Tuesday, June 25
2:40 - 3:05 pm
Policy-enabling your services: elastic, dynamic access control for your APIs, microservices and data
APIs have become the backbone of many services nowadays - from the weather forecast to delivery notifications and photo printing services. Not only can we consume data and services more readily through those APIs but we can also mash them up into greater services. To do so, we tackled API security through OAuth and OpenID Connect. They form a good basis to handle authentication and basic authorization delegation, but there is so much more to consider from an authorization perspective. This session will discuss how security concerns can be addressed through policy-driven authorization in a way that meets the needs and expectations of application developers, owners, and auditors alike. We will show how complex access policies can be handled through a dedicated authorization microservice. With this approach, you can automate security deployment changes within the same CI/CD pipelines used for application management. Furthermore, new deployment configurations are possible, such as implementing the authorization service as a sidecar, to meet advanced performance and scale requirements. All this without changing a single line of code.
Thursday, June 27
4:25 - 4:50 pm
The Developer’s Guide to Policy-Driven Auth'z (or: how to make the right decision 100% of the time)
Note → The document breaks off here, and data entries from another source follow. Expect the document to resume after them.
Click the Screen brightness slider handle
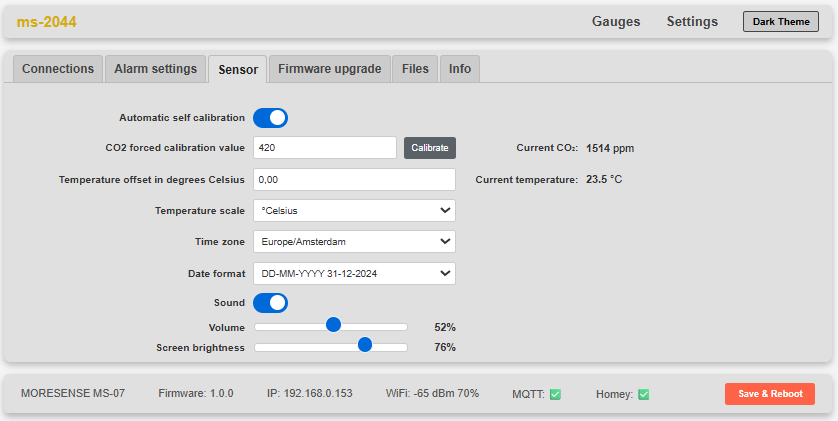 (365, 345)
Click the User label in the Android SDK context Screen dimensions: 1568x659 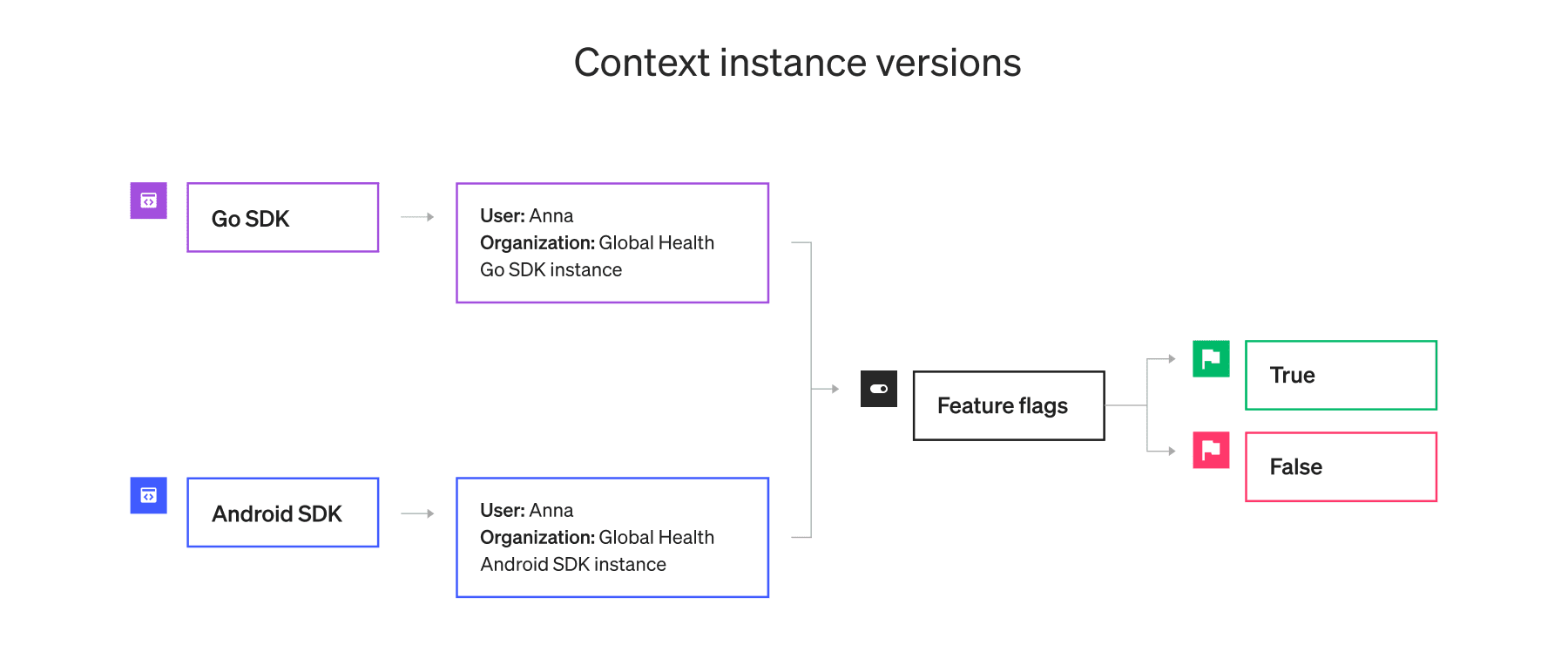[x=502, y=511]
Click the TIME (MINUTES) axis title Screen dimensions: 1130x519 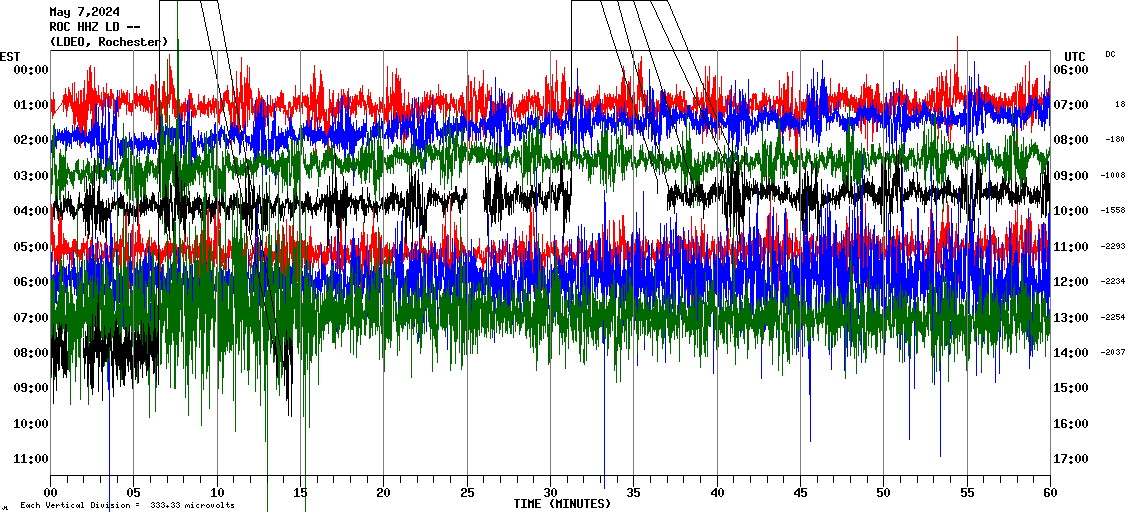[562, 504]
Only a few years ago, most app developers would use RBAC or hard-code authorization into their applications. And they would get away with it. Nowadays though, with the growth of users, apps, and data as well as the advent of cloud and DevOps, we see a sharp increase in the need to tackle contextual, fine-grained authorization. To address this, we’ve observed a rise in authorization alternatives, all policy-driven, such as ALFA, OPA, and platform-specific languages. Policy enablement empowers users to read, write, and manage these rules without the need for specialized development or operational expertise. When developers can implement policies without having to compile source code, then the application is policy-enabled. Policy-driven authorization has several benefits including lessening the burden on developers who will no longer have to write authorization code. Policies are also easier to maintain and audit and can tie straight into an enterprise’s existing IAM environment. Policy-driven authorization makes it easier to implement complex scenarios such as GDPR compliance, export control, and many more use cases.
This talk will navigate the universe of policy-driven authorization to introduce attendees to the different alternatives before diving into a live example using ALFA, Java, and JSON. the Abbreviated Language for Authorization. Attendees are encouraged to bring a laptop, follow along, and implement their own examples.